A collaboration between the History
Department, University of Maryland
and Montgomery County Public Schools


A number of faculty members in the Department of History are currently working together to build bridges between the teaching and study of the history of Latin America and the United States of America. Our collaborative work includes a May 2001 symposium, sponsored by the Center for Historical Studies, entitled "National Identities in the Americas." Building upon these activities within the university, and further supported by the David C. Driskell Center for the Study of the African Diaspora and the Delmas Foundation of New York, we seek to develop a series of workshops on the history of the Americas for public high school and middle school teachers in Montgomery County.

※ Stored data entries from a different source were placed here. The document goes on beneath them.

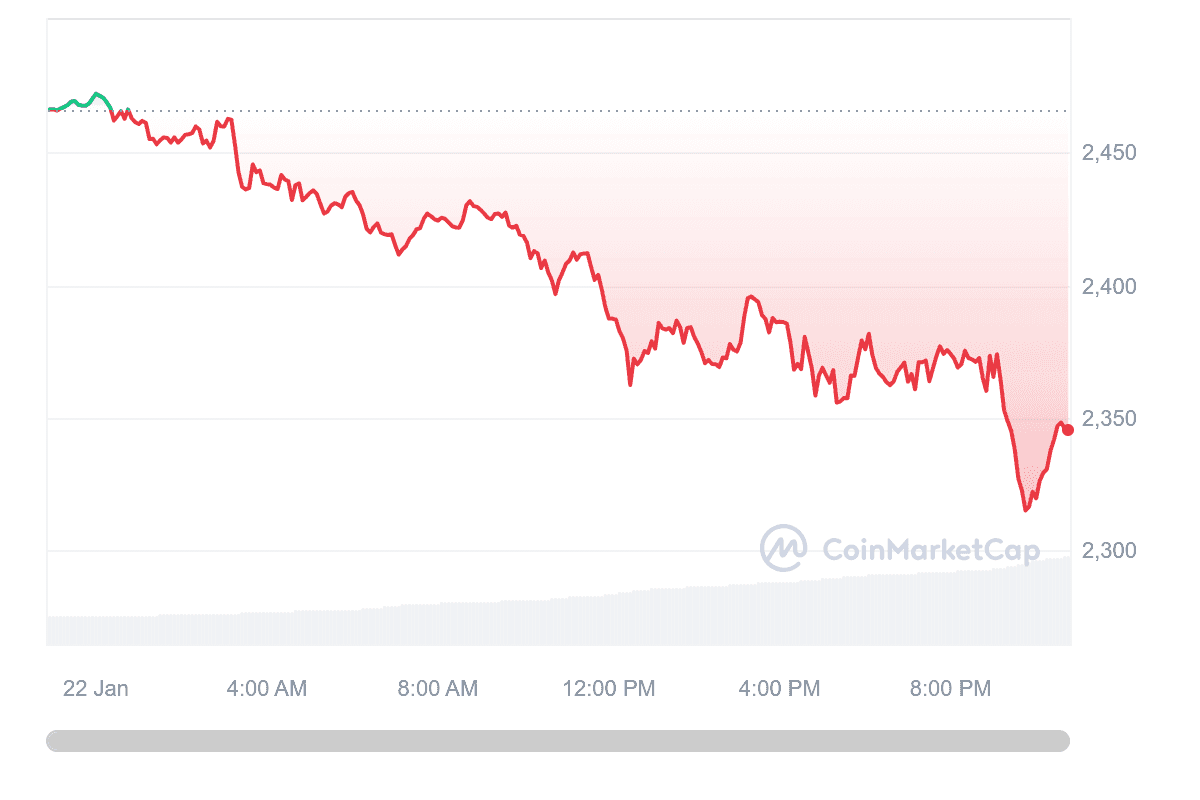
Task: Click the dotted opening-price reference line
Action: (600, 111)
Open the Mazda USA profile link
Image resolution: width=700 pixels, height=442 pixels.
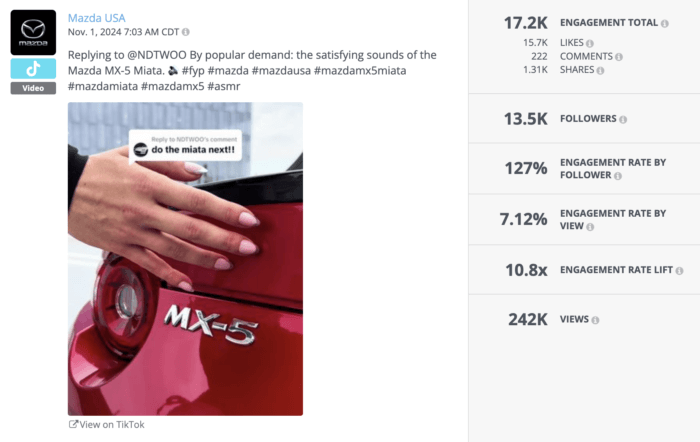pos(96,18)
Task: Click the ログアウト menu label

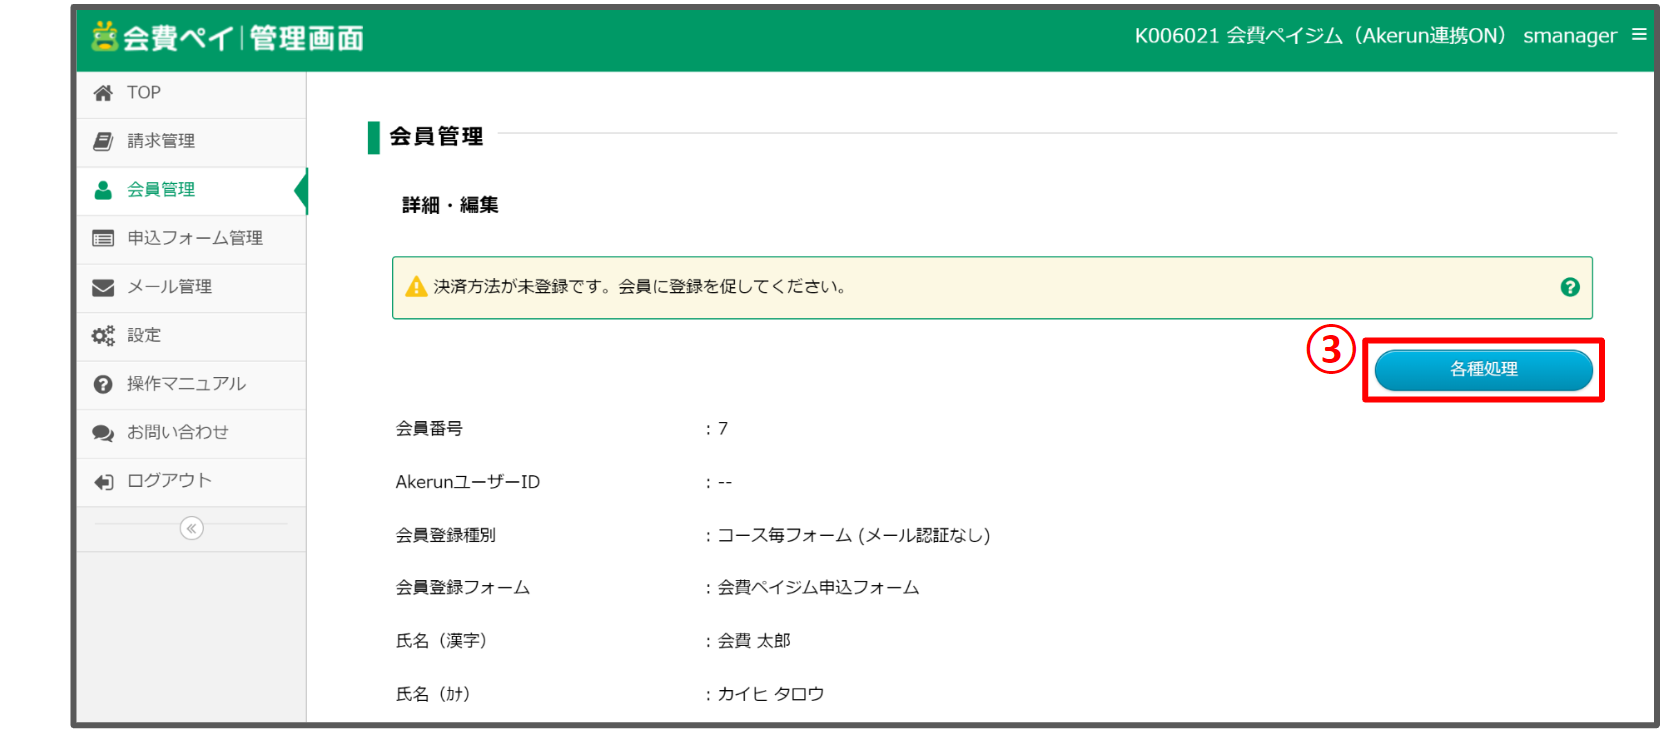Action: point(169,481)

This three-year project will enrich teachers' understanding of history and thus improve student learning in two major ways. First, the workshops will facilitate the integration of Latin American history into the social studies curriculum of the Montgomery County schools by introducing some of the major themes in the current scholarship on Latin America and by providing sources that teachers might use to teach those themes. Right now, teachers and administrators in the county are designing a new unit on Latin America for the middle school curriculum, and because this area of study has until so recently been ignored in programs of historical study, they are hard pressed to do it. These workshops will aid the effort. Second, we hope that the preparation of these workshops will help faculty at the University of Maryland as well as teachers in Montgomery County schools to think about the histories of Latin America and the United States as interrelated and mutually illuminating. Especially for teachers of modern world history, this sort of comparative understanding of history is crucial. To see the histories of nations and regions as interconnected both by direct relationships and by common trends is to begin envisioning a truly global history.